News Column

Bethlehem NAACP Holds Rally for Florida Shooting Victim Trayvon Martin

April 2, 2012

Daniel Patrick Sheehan

At a Saturday morning rally outside Bethlehem City Hall, the Rev. Paul Watson summoned a handful of young men out of the crowd and had them raise the hoods of their sweatshirts.

In an instant, the Whitehall Township pastor had turned a slogan -- "We are all Trayvon Martin" -- into a reality. The teens in their hoodies looked, in broad outline at least, like 17-year-old Martin, who was shot dead in Florida during an encounter with a community watch member on Feb. 26.

The episode has torn holes in the notion that President Obama's election four years ago marked the beginning of post-racial America. Instead, African-Americans of a certain age have found themselves revisiting dark episodes from the nation's past, when the plain fact of race could mean death in certain circumstances.

Martin was returning to his father's girlfriend's house after a trip to a convenience store when he was confronted by George Zimmerman, whose suspicions had been aroused by the sight of a black teen in a hoodie walking through the gated community.

The particulars of the encounter remain unclear -- Zimmerman claims Martin attacked him -- but the outcome was Martin's death by gunshot and a national outcry for a fuller investigation.

The story has prompted more than one observer to invoke the memory of Emmett Till, a black teen from Chicago who was murdered on vacation in Mississippi in 1955 after speaking to a white woman at a store.

In that case as in this, protesters said, race was held to be grounds for suspicion.

"These things shouldn't happen anymore," said Melvin Thomas, a minister from Trexlertown. "These things are things of old."

The rally, which drew about 100 people despite the raw and rainy weather, was organized by the Bethlehem chapter of the NAACP. It coincided with an NAACP march attended by thousands Saturday in Sanford, Fla., where the shooting occurred.

In Bethlehem, people held signs calling for Zimmerman's arrest and condemning Florida's "stand-your-ground" law, which broadly allows the use of deadly force in self-defense. Zimmerman may escape prosecution because police have said there was no evidence to contradict his claim that he was protecting himself from Martin.

"I belong to a block watch," said NAACP vice president Cordelia Miller. "At no time in our indoctrination did they tell us we had the authority to stop someone. But Mr. Zimmerman took it upon himself to be judge, jury and executioner."

Miller and others talked about the conversation African-American families are forced to have with their children, explaining to them how they must behave if they are ever pulled over while driving.

"Put both hands on the wheel," Miller said. "Don't appear to be snippy or insolent. ...There's not one of us who hasn't had that conversation!"

Watson, of the New Christian Harvest AME Zion Church, told the crowd to look at the teens in their hoodies.
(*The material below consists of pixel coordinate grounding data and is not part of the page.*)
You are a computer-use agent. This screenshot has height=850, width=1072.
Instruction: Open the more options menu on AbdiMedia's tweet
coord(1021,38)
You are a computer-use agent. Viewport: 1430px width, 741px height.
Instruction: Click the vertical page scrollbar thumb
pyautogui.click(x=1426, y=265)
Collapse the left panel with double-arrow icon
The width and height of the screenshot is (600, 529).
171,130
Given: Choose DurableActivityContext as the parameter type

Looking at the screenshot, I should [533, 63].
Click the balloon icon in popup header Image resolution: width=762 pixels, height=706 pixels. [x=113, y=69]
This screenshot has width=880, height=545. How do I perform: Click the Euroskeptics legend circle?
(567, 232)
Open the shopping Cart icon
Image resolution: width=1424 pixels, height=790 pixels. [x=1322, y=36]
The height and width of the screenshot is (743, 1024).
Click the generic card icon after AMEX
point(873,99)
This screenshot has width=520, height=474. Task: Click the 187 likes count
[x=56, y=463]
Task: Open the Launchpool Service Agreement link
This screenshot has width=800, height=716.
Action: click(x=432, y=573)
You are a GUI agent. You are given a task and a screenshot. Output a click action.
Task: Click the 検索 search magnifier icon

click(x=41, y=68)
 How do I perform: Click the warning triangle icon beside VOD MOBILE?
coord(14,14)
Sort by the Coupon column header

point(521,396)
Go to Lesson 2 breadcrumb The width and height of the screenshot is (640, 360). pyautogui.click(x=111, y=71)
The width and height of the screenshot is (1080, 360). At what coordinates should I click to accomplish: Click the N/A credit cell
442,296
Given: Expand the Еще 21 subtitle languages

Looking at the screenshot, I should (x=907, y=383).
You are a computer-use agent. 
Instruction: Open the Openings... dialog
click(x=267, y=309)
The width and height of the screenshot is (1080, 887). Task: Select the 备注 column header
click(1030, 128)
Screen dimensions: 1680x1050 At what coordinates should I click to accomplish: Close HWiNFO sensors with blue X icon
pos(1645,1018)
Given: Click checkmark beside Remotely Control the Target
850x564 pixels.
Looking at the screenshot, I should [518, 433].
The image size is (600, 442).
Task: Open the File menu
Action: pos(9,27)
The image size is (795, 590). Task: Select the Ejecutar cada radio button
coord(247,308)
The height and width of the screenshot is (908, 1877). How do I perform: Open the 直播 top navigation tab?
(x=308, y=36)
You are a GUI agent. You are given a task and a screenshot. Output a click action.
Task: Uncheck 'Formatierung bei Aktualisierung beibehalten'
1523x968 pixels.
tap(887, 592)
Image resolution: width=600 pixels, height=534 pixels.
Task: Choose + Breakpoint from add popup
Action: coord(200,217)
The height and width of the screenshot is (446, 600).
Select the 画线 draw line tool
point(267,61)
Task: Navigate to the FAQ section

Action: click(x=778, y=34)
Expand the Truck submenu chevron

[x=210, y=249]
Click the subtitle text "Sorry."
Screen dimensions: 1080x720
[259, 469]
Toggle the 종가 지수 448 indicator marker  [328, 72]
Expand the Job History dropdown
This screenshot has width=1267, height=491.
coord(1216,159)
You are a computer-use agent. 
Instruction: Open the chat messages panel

"Do they look like they want to hurt you?" he said. "Just because you're wearing a hood on your head does not mean you're a bad person. Don't let anybody tell you who you are. You're a child of God."

That was the very lesson Edwin Straker of Northampton wanted to impart to his 12-year-old son, Spencer.

"He's a young black man in a hoodie," Straker said. "He should be able to walk where he wants without being accosted."